The St. John’s-based non-profit conducted a survey in November 2025 that informed the findings laid out in the report Overrepresented and Undercounted, published on Monday.
Interviewers met with 305 inmates at all five of the province’s adult correctional institutions — which First Light said constituted about 72 per cent of the total inmate population at the time.
Forty-three per cent of the 303 people who completed the questionnaire were considered Indigenous by First Light, whether they self-identified that way or said they had a close relative who was.
The final report used census values to estimate the rate of incarceration to be about 50 per 10,000 Indigenous people, and six per 10,000 non-Indigenous people.
“There’s intergenerational trauma. There’s a large and ongoing active history of colonialism in this province. There is a lack of social supports,” First Light director of advocacy Justin Campbell told reporters Friday.
“It’s sad to say that we were not surprised at the level of over-incarceration, considering what we see across the rest of the country. That doesn’t make it any less disturbing or any less urgent to take action on it.”
Higher rate than previously thought
First Light’s report says this recent study was carried out in part to take a snapshot of the Indigenous population in custody. The most recently available data of this kind, according to the non-profit, was collected in 1996.
The 30-year-old demographic research found that 12 per cent of incarcerated people at that time were indigenous.
First Light says its research shows Indigenous people are far more likely to be incarcerated in N.L. The group is also calling on the province to support culturally relevant programming in correctional facilities.
“How are we supposed to lobby the government to increase funding for Indigenous programming when, rightly so according to them, the statistics say that there is no problem?” said community empowerment liaison Mark Humber.
But the new statistics paint a different picture.
Indigenous people make up 9.3 per cent of N.L.’s population, according to the 2021 census. First Light says to see so many of them incarcerated compared to others is staggering.
Cultural programming
With so many Indigenous people in custody, the report makes a case for culturally specific programming.

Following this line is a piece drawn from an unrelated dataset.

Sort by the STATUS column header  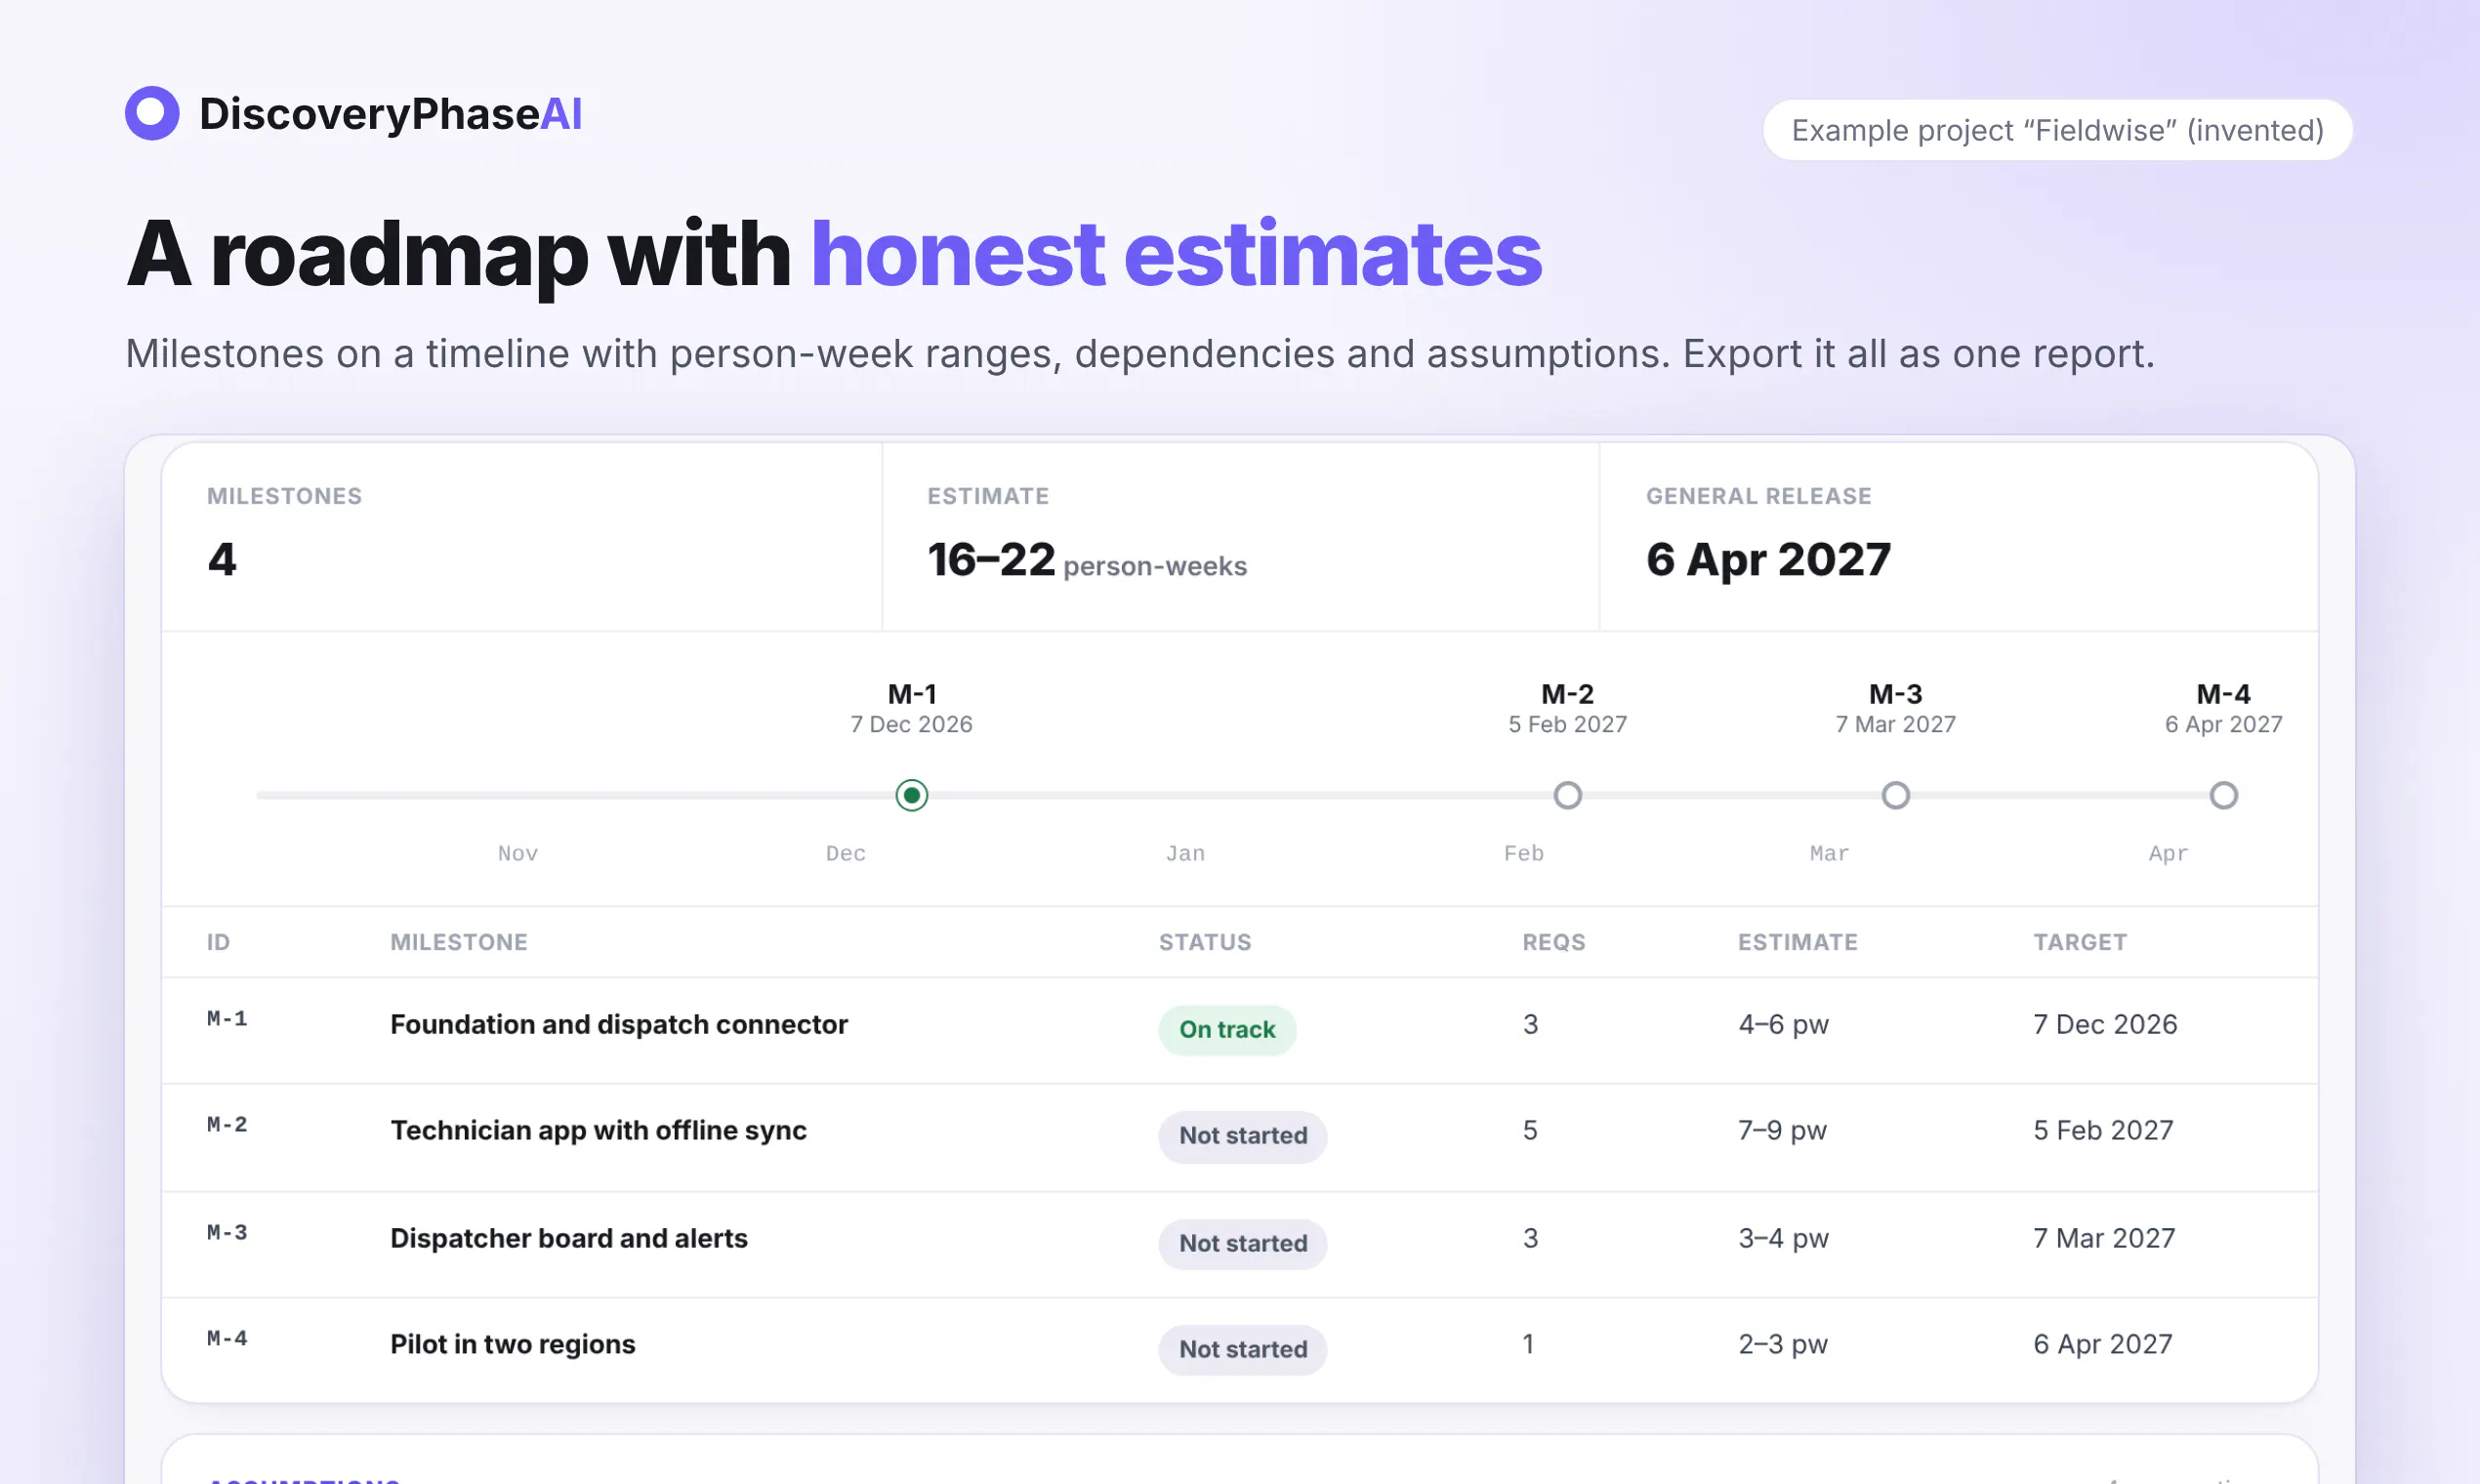[x=1205, y=942]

Only the Labrador Correctional Centre held routine cultural programming at the time of First Light’s November survey. About 96 per cent of the respondents said they’d participate if programming was available to them.
Justice cultural support worker Leah Noseworthy is part of a team that once provided Indigenous inmates with access to drumming, circles and other activities at Her Majesty’s Penitentiary in St. John’s. First Light pulled out of that program last year due to a lack of funding.
“Our programs offer a place where they can come and can be emotionally grounded, they can reconnect with themselves, rebuild their self worth,” said Noseworthy.
Researcher and policy lead Teri Slade agreed that specific programming in prisons can go a long way.
“If you provide people who are Indigenous a way to connect with their culture while they are incarcerated, that reduces the risk that they will reoffend when they are discharged,” Slade told reporters.
“Cultural programming is a big part of connecting people with their communities.”
Recommendations to government
First Light has a list of “policy imperatives” for the N.L. government, with support for cultural programming at the province’s five correctional institutions at the top.
Campbell said the organization has proposed this to the Department of Justice and Public Safety, adding that it’d cost about $500,000 a year to cover the facilities in St. John ’s, Clarenville and the youth centre in Whitbourne.
First Light is also calling for targeted anti-racism training for staff at those facilities, as well as Indigenous liaison officers, among several other recommendations.
The province’s reaction to the findings has left Campbell optimistic.
“The minister has reassured us that she takes this seriously. It’s an undeniable problem. It’s quantified in the report with very rigorous methodology,” said Campbell.